Directions for this task:
Of all the entries below, retype only the lines from the one with "Image resolution: width=652" through the one with "Given: Click the このトリガーの発生場所 section label", exactly as they appear.

Data provided:
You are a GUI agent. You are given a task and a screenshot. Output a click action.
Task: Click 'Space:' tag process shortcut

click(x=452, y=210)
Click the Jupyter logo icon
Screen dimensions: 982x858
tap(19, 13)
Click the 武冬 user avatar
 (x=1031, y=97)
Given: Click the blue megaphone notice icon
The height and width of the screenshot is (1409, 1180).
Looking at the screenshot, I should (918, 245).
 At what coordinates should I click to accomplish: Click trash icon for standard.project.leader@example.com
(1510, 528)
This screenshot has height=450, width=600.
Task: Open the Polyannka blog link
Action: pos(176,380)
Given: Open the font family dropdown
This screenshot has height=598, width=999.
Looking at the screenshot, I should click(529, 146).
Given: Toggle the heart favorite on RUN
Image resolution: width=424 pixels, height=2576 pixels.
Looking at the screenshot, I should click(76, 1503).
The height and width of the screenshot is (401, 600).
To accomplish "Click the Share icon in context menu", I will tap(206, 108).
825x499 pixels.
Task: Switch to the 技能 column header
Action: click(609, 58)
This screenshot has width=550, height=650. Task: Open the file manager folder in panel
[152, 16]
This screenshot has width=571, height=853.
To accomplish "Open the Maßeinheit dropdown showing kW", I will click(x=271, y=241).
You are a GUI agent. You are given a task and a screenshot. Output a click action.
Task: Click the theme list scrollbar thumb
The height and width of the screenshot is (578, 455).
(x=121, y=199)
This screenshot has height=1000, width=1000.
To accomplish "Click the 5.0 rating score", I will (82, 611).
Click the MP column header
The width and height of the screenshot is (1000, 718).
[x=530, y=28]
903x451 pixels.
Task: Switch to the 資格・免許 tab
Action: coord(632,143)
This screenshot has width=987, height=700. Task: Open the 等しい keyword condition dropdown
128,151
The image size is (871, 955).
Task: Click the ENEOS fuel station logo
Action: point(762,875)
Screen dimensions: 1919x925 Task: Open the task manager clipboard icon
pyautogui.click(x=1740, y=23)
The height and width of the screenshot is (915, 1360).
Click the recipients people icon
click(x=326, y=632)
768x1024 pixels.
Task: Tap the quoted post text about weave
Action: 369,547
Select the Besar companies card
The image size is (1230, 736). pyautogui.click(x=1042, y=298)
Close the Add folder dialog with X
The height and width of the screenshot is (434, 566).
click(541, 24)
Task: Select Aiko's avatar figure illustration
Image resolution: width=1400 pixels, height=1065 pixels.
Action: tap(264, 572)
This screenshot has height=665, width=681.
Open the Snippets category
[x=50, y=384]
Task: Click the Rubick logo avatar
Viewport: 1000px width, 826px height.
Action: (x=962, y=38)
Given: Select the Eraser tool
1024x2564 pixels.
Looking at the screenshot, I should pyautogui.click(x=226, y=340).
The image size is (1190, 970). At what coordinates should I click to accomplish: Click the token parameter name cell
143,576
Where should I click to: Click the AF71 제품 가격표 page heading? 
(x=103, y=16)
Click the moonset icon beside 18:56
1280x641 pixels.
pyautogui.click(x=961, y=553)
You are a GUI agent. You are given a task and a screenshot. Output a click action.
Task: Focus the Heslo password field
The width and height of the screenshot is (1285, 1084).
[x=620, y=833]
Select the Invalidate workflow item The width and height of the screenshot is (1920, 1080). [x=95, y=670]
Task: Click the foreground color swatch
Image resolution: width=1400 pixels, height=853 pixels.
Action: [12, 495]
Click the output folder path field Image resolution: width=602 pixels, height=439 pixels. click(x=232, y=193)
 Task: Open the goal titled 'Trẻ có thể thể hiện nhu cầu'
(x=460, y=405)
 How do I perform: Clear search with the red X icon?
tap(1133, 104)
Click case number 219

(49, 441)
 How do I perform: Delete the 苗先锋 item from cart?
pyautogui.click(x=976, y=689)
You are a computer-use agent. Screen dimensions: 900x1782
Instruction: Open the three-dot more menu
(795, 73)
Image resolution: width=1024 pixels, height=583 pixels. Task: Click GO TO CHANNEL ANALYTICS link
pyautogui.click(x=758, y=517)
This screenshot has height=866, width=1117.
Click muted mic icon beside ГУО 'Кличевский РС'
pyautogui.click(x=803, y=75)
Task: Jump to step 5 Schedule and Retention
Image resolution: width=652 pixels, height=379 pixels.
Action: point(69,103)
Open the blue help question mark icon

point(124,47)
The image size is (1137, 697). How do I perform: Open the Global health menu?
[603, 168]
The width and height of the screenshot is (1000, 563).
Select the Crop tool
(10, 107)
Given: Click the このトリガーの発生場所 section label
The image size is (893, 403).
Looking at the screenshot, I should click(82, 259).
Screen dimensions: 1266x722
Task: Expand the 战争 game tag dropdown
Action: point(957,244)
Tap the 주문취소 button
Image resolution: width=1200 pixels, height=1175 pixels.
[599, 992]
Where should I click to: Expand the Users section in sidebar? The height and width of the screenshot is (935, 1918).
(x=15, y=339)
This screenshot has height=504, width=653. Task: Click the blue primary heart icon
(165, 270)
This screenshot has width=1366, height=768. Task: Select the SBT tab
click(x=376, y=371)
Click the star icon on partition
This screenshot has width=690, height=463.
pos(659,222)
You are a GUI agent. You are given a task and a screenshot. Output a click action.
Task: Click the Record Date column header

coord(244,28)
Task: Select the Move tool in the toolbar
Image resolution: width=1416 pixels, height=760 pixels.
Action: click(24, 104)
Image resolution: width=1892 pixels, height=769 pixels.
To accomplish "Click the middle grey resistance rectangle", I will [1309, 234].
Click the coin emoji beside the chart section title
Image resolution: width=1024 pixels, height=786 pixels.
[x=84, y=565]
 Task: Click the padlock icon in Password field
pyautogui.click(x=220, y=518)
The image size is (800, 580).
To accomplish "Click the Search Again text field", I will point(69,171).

Exercise result:
Image resolution: width=652 pixels, height=379 pixels.
Action: point(69,103)
Open the blue help question mark icon

point(124,47)
The image size is (1137, 697). How do I perform: Open the Global health menu?
[603, 168]
The width and height of the screenshot is (1000, 563).
Select the Crop tool
(10, 107)
Given: Click the このトリガーの発生場所 section label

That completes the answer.